Fonterra says downgrade won't affect its plans.

Jonathan Underhill
Wed, 14 Oct 2015

See also: Fonterra still “extremely strong” despite credit downgrade

Fonterra's [NZX: FCG] long-term credit rating has been cut a notch to A- by Standard & Poor's.

S&P says Fonterra’s peak capital expenditure and rising debt levels has coincided with a high level of volatility in the global dairy market, weakening its financial risk profile.

Fonterra's long-term rating was cut to A-, while its short-term rating was lowered to A-2 from A-1. The outlook is stable.

The cooperative's cash interest costs on funding rose $95 million to $427 million in the year ended July 31, reflecting advance payments to farmers, funding for the $755 million purchase of 18.8% of Shenzen-listed Beingmate Baby & Child Food Co, and its three-year, $2.1 billion investment programme to increase and update production capacity.

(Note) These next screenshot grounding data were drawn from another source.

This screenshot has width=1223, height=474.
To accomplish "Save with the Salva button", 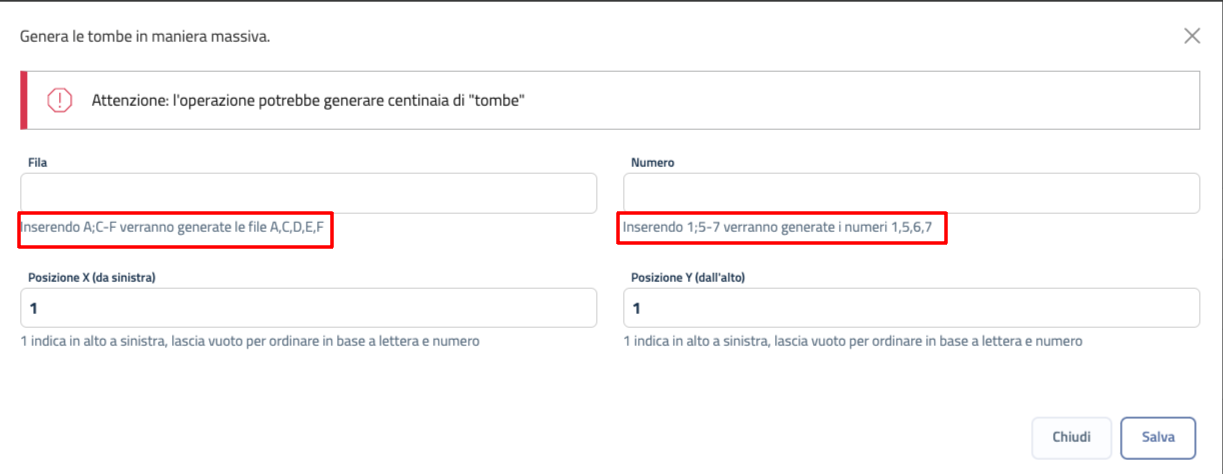I will 1158,437.
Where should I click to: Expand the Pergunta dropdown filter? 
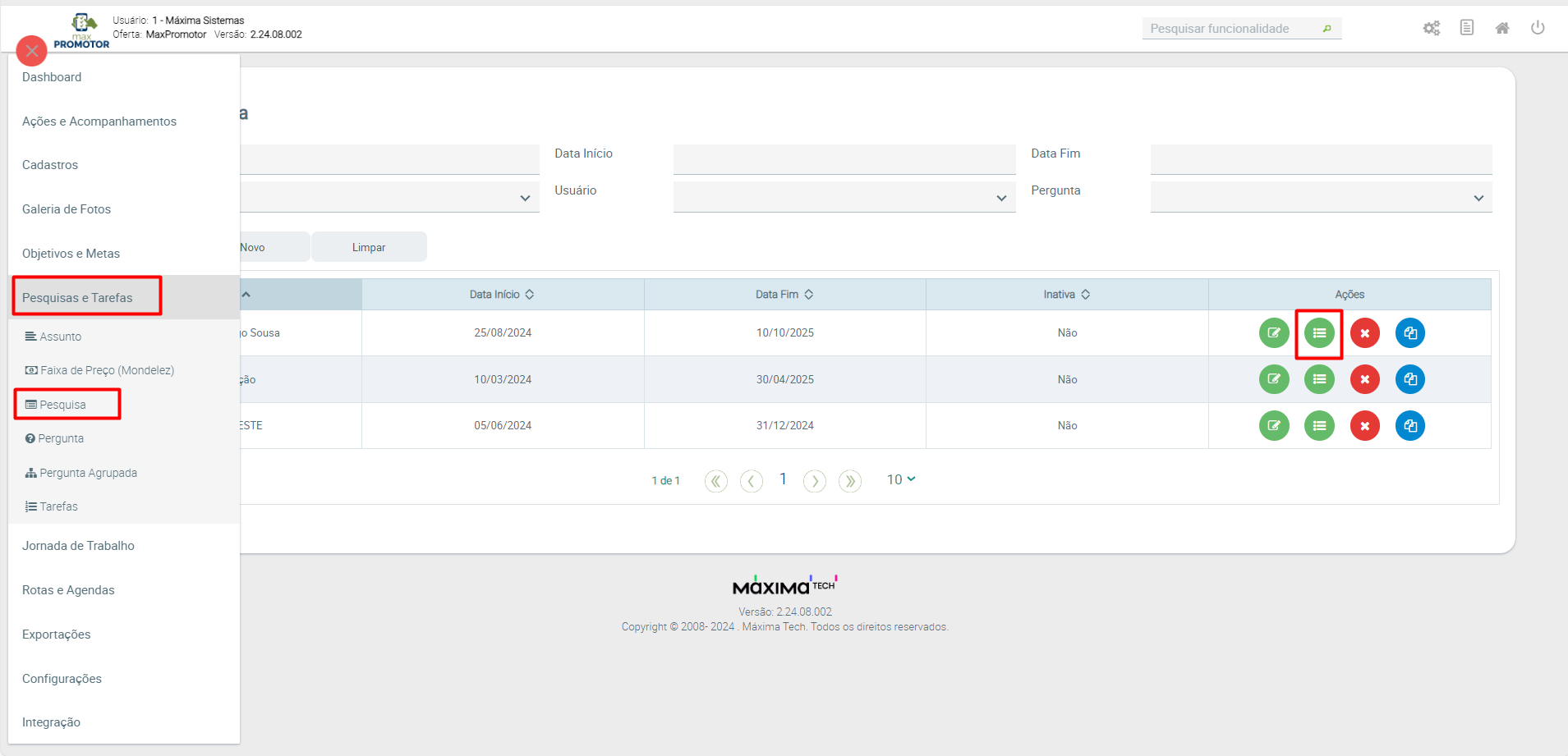pos(1320,198)
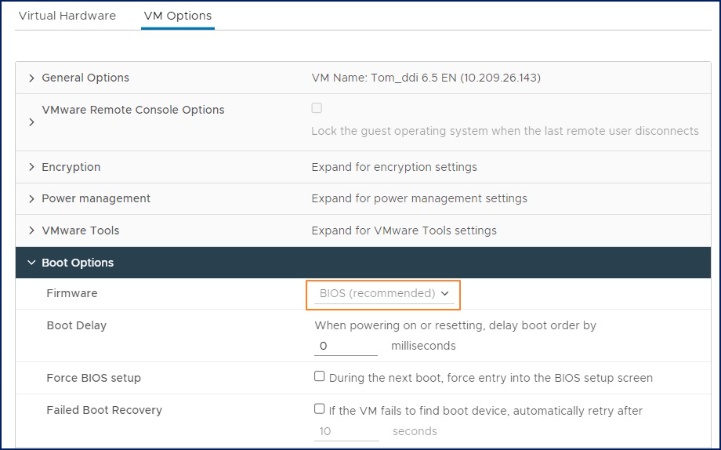Open the Firmware BIOS dropdown
Viewport: 721px width, 450px height.
383,294
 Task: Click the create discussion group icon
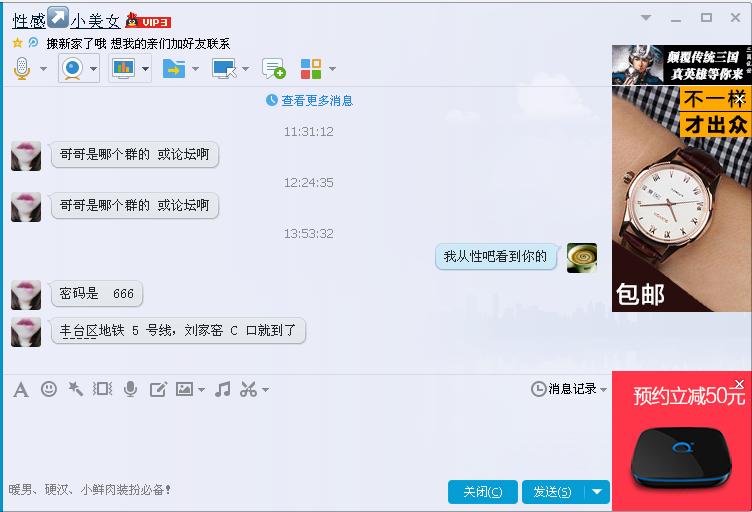(x=273, y=69)
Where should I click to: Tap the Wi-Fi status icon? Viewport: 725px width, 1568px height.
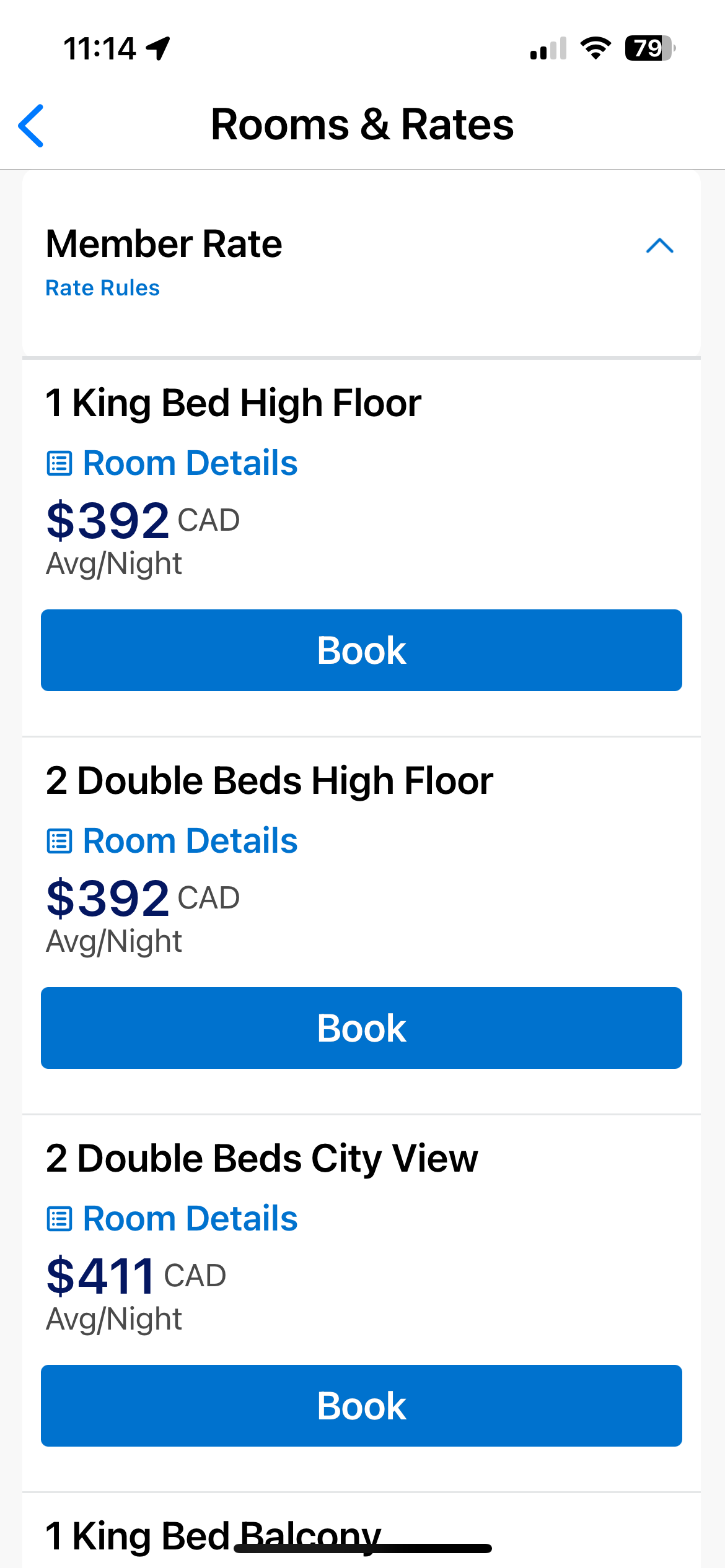coord(595,48)
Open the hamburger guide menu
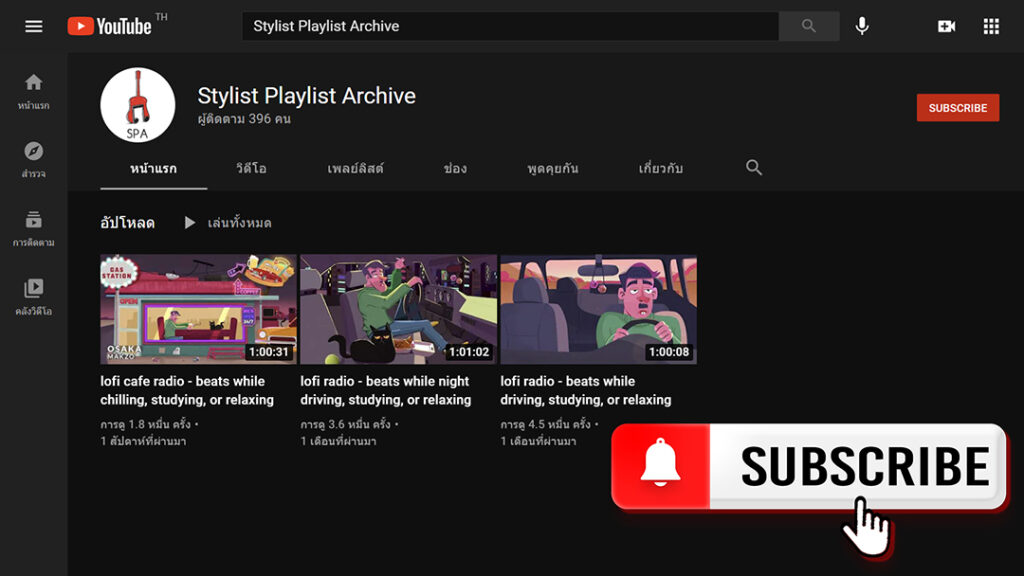This screenshot has width=1024, height=576. pyautogui.click(x=34, y=26)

Fonterra's leverage has increased as a result, with the debt-to-equity ratio rising to 49.7%, from 42.3% last year.

"The downgrades reflect our view that Fonterra's financial risk profile has weakened in the past two years, as the company's peak capital expenditure and sizable debt-funded acquisition coincided with a high level of volatility in the global dairy market," S&P says.

While Fonterra has a high degree of financial flexibility in setting milk price forecasts, "the group's financial flexibility late in the season was diminished due to the speed and magnitude of the drop in global dairy product prices, relative to the level of advance rate payments to its supplier shareholders."

This "resulted in a material increase in its working capital at balance date, which added to the already elevated debt levels from capital investment and acquisitions during the year," S&P says.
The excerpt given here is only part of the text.